Il centro del libro sono le Descrizioni in atto, che rappresentano una svolta rispetto al neorealismo che caratterizza Dopo Campoformio. Possiamo dire (almeno è il giudizio di chi scrive), che con questo testo Roversi supera il neorealismo (cosa che era necessario fare) in modo molto più alto e più incisivo di quanto non sia riuscito a fare il Gruppo ’63. Si tratta di un testo rapsodico che raduna e capta tutti gli echi e i rumori della società italiana; a me personalmente il suo ritmo ha fatto pensare alla Rapsodia in blu. Poesia in cui è difficile stabilire lo stretto confine tra ironia e visionarietà, una visionarietà ironica e beffarda, e, come sottolinea Moliterni, antilirica e non antiletteraria, in cui la poesia civile si tinge di motivi e di atteggiamenti che ricordano le avanguardie classiche molto più che le troppo facili reiterazioni delle neoavanguardie. Una passione che fa della freddezza e dell’impersonalità lo strumento per raggiungere il calore massimo, mostrandoci l’agghiacciante realtà di una tragedia. Una poesia non lineare, che sfugge da tutte le parti. Un elenco di eventi freddo come una lista della spesa, anche perché, come leggiamo ne Il Libro Paradiso, “il cuore è un muscolo”. Ed anche perché, come ha notato Massimo Raffaeli, “Per entrare in quel gorgo di violenza storica e politica lo sguardo del poeta ha bisogno di ritrarsi o meglio, paradossalmente, di entrarvi al solo scopo di straniarsene”.

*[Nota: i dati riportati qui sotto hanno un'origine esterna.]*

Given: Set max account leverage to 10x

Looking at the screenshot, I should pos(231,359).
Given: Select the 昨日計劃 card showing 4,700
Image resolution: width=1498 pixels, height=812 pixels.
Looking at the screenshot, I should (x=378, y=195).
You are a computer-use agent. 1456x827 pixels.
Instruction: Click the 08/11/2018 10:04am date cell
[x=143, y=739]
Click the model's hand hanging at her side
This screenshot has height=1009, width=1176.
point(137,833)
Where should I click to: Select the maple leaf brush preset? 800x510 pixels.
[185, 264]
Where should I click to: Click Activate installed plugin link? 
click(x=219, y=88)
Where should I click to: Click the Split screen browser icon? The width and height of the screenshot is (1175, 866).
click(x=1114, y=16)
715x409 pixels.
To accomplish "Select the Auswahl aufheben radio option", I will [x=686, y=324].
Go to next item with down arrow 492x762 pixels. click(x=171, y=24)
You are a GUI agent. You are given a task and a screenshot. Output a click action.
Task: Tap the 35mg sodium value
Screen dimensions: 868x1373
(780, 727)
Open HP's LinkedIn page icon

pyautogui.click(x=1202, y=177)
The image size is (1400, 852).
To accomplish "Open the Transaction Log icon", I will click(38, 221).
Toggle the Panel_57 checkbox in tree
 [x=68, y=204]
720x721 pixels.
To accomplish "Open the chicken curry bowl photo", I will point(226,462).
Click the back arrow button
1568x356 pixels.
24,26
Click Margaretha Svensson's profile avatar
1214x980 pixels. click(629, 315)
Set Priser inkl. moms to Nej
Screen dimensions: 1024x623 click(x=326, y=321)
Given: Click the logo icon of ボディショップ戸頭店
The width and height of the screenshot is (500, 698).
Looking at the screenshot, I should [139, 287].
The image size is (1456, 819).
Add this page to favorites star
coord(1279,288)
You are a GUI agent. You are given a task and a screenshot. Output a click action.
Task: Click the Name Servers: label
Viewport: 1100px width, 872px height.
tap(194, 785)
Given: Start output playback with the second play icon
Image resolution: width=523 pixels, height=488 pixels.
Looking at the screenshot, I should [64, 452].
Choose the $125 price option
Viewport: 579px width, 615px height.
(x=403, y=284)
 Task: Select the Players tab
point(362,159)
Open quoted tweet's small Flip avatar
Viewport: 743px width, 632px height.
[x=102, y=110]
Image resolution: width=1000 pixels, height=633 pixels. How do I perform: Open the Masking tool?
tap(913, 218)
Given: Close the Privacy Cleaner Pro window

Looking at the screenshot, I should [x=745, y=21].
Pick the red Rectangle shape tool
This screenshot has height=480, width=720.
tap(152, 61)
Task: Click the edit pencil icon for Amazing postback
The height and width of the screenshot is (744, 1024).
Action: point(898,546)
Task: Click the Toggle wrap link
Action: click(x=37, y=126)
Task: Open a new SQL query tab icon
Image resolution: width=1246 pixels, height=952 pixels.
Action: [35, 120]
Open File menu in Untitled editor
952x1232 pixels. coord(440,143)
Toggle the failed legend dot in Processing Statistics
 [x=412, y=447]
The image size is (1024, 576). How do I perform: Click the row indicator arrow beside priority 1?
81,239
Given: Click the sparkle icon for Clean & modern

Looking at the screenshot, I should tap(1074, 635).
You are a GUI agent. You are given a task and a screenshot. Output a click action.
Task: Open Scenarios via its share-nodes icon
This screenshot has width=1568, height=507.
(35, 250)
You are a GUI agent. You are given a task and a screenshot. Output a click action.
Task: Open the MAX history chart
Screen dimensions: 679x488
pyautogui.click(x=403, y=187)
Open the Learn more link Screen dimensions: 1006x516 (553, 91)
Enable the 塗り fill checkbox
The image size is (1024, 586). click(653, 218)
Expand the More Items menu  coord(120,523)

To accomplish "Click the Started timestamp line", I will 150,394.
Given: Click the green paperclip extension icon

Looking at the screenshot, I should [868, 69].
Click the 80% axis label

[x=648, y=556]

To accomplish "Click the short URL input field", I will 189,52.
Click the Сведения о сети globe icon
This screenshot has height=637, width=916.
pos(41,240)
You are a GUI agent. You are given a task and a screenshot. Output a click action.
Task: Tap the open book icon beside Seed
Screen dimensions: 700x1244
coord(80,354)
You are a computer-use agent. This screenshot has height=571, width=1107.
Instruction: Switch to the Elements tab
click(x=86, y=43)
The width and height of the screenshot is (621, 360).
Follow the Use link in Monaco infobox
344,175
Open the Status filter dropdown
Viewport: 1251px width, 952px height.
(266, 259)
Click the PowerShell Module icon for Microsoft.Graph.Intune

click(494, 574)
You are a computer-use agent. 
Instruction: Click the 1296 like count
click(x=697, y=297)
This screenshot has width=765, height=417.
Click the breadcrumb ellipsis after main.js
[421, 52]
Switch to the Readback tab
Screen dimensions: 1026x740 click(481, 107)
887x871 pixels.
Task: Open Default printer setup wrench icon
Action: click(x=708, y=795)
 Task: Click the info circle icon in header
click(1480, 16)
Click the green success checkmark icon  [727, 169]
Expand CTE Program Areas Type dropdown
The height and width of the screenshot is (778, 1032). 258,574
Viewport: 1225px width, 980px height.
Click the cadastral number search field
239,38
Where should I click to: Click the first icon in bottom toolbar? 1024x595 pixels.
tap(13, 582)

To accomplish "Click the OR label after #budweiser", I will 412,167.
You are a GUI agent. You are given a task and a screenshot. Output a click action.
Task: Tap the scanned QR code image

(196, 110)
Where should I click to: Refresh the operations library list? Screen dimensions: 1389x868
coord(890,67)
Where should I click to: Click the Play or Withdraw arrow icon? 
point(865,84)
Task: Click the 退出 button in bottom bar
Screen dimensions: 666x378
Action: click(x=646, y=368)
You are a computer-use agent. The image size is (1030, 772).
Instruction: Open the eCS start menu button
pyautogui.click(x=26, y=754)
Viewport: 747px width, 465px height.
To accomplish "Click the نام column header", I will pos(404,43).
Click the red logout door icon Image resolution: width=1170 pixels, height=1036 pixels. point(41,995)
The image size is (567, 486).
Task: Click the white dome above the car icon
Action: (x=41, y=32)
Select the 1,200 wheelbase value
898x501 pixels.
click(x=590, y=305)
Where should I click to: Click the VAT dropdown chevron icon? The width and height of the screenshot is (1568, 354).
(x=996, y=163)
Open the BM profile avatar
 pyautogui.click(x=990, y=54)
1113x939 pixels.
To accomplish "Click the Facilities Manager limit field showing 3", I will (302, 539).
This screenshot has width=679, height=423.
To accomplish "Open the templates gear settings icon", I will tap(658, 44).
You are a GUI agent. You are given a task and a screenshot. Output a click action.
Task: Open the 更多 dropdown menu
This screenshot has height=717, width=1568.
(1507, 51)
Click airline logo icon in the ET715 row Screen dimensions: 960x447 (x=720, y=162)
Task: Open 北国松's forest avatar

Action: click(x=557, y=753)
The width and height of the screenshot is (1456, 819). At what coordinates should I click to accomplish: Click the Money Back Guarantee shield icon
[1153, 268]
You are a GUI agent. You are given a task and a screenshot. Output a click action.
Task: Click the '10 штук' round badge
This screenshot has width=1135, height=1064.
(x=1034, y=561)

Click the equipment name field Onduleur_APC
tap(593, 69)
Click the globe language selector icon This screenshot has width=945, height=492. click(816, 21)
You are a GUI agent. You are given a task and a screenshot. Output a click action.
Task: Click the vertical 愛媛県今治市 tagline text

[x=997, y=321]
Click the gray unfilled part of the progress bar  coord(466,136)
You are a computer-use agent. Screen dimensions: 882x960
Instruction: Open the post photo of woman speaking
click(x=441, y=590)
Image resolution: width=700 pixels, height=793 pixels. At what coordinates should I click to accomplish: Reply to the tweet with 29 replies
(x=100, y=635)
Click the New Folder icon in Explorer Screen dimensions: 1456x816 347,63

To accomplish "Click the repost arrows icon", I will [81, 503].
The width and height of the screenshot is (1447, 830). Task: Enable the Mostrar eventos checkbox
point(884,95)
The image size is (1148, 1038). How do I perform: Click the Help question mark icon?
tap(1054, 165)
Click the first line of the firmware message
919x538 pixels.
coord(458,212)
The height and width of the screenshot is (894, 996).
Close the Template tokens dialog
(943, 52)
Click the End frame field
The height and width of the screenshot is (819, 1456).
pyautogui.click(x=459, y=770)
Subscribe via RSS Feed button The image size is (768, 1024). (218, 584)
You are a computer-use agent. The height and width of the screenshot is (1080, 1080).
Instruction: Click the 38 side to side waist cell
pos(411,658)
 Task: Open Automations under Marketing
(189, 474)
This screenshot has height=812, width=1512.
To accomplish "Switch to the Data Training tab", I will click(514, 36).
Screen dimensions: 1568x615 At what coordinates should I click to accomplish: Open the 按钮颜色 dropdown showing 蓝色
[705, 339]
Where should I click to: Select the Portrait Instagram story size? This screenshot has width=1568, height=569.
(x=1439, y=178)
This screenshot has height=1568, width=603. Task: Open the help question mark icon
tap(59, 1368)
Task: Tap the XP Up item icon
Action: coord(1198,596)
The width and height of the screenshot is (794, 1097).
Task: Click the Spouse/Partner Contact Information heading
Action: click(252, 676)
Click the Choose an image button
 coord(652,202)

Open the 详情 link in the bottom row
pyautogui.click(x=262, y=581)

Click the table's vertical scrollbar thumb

Roversi è quindi uno straordinario descrittore della realtà contemporanea. Una descrizione in cui il dolore, la commozione non sono enunciati, ma parlano da soli, vengono espressi da una serie di voci che ci colpiscono. E in cui sperimentalismo e realismo hanno trovato una sintesi che fa pensare alle vecchie avanguardie. Negli ultimi anni della sua vita Roversi ha lavorato a una gigantesca opera, L’Italia sepolta sotto la neve, che ha pubblicato a pezzi, man mano che la scriveva, su riviste anche molto piccole e a volte di scarsa tiratura, dimostrandosi fedele alla sua tendenza alla marginalità. Marginalità che non gli impedisce di avere un ruolo centrale. Si tratta di un’opera che aspetta ancora un editore. Roversi mi disse per telefono di averne stampate 32 copie; ci fu poi una ristampa di 20 copie, della quale, come testimonianza di una lunga frequentazione e di una grande sintonia, ho la fortuna di possedere un esemplare. E’ un immenso affresco che divaga in tutti gli aspetti dell’Italia contemporanea. Un’opera civile e visionaria insieme, che non interpreta ma mostra. Forse l’opera più complessa, appassionata, totalizzante dell’Italia contemporanea, un’opera sterminata. E nello stesso tempo un libro in cui il linguaggio dilaga implode a volte impazzisce. Un’opera in cui si sprofonda, un po’ come succede a chi legge i Canti pisani. Un libro civile come lo fu la Divina Commedia.